Now, Emilia held his {Blood Spear} in her hands, watching with wide eyes as he flitted here and there through the room, decades of experience in the war and who knew how many years within virtual raids shining through. Even with such a high level, the man was astonishing. Skilled and confident, even without a weapon. Her hand tightened around his weapon, forged from the blood of someone he had viewed as a friend because the Enclave could be just as cold and heartless as this world’s police force.

“V!” she called, hurling her {Blood Blade} at him. It wouldn’t be nearly as effective against the monster as his spear or her needles were, but it was better than nothing.

The other visitor caught it perfectly, shooting her a terribly dimpled smile before surging forward because apparently he was suicidal. Giving her his only weapon—at least, it was the only one she had seen him use so far—and then attempting to take their enemy on with only the smallest of daggers!

The man was insane!

Yes, he couldn’t die, but he had also sought out this platform with a purpose. She wasn’t going to get in the way of him fulfilling his goal.
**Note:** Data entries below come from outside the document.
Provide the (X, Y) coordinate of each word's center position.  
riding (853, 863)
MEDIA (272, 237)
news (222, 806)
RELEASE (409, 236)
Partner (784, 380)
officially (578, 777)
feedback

Her core spiralled outwards, burning her meridians as her energy collided with the {Blood Spear}. He had told her it would burn. Still, she hadn’t expected it to be this painful—not when the man had shifted the weapon’s size with barely a flicker of pain. Maybe he was just more experienced. Maybe she was just a weeny. It was impossible to tell when her entire body burned and the world went white, becoming an empty void of pain.

A second later, the world exploded back into view and the spear in her hand had returned to the small, necklace shape V had shifted it in and out of in order to make manoeuvring with it easier. It reminded her of her own willbrand, in a way, and every instinct told her to use it that way. Energy flooded back out of her, vibrating through the {Blood Spear} and burning twice as bright as before, shuddering out into the world and latching onto the monster’s head.

Her arm pulled back, the tiny spear gripped perfectly between her fingers. They had all learned how to use each other’s weapons during the war. Their willbrands, expensive and forged just for them, were difficult for anyone else to use. As a precaution, they had forced themselves to practice with every member’s.

It had sucked. Some people’s willbrands had been more volatile in the hands of others than expected. One person had lost an arm and been forced to choose between reattaching the mangled thing or learning to live with a prosthetic—they chose the latter. Overall, however, that training had saved more than a few lives, when people went down and their willbrand was destroyed. As cold as it was, looting a corpse for a willbrand was far better than dying a stupid death while you waited for help.

They had rarely been forced to remove willbrands from the bodies of their unit’s members, but the training had enabled them to more easily use the willbrands of other soldiers. Now, Emilia extended that knowledge into the present, the hours she had spent learning to use James’ willbrand—which usually took the shape of a shape or spear—rising up within her.

V’s eyes caught hers as he continued moving forward, dodging the monster’s attacks and thoroughly distracting it. He winked, and she smiled back, light steps taking her forward as her arm moved and the {Blood Spear} shot out of her hands. Her energy glowed golden around it, guiding it home—guiding it to grow into a monster of a thing, perfectly suited for taking down pink, fleshy, grumbly monsters.

The monster’s steps halted as the spear, huge and heavy, slipped through its slimy head. It blinked and then V was there, Emilia’s {Blood Dagger}—her blood itself—slicing through each eye, through places here and there, searching for vital spots. He bolted backwards just as Emilia let another {Blood Needle} fly, praying it wouldn’t hit him or destroy his weapon. Somehow, just like every other moment of the fight, he had known it was coming.

Gusts and gore exploded across the room, but V was already there, scooping her up and rolling them behind one of the larger boulders littering the area.

“Thanks,” she sighed, leaning into him as liquids slid, burning and sizzling, down the walls of the room.

“Of course, Emilia,” V sighed back, head tilting over to rest against her as they took a moment to breathe before they had to figure out how to get Key and Rin down.